Records shown START

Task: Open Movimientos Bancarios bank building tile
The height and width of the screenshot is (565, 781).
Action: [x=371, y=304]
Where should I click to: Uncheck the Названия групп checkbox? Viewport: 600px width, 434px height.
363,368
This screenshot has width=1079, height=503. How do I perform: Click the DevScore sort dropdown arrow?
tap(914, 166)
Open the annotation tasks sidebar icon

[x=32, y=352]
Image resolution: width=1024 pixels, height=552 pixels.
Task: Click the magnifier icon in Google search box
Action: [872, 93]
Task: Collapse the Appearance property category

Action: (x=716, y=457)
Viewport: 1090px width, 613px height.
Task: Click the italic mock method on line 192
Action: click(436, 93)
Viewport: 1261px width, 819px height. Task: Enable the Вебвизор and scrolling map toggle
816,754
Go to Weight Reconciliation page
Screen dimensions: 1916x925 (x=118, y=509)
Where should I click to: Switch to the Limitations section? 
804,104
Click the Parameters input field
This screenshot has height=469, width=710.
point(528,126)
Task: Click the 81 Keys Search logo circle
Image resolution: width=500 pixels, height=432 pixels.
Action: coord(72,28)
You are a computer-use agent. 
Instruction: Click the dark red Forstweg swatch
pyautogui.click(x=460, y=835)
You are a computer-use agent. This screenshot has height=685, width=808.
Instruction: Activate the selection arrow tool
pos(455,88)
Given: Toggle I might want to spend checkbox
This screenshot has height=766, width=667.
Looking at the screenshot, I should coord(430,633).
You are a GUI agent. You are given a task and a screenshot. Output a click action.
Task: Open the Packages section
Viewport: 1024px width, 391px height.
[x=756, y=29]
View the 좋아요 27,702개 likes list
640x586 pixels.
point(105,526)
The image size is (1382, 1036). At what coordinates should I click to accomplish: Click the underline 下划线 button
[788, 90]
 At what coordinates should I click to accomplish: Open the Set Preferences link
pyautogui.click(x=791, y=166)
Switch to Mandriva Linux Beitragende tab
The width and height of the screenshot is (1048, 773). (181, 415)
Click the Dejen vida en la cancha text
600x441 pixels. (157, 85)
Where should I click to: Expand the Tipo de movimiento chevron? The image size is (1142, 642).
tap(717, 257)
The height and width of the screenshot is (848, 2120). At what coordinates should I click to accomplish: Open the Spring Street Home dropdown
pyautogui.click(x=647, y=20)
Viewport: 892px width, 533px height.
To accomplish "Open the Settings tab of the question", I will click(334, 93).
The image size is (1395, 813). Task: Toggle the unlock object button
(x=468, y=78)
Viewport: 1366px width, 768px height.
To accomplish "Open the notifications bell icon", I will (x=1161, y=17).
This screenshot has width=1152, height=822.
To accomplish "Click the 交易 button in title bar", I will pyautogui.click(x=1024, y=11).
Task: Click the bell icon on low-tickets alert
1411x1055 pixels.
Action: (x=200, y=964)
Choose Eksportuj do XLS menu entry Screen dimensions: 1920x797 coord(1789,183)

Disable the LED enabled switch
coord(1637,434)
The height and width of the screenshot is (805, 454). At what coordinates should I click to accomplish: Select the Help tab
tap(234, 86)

Records shown END

* What is required: State how many lines in the material include the string "computer". Nothing other than the number is wanted.

* Written answer: 2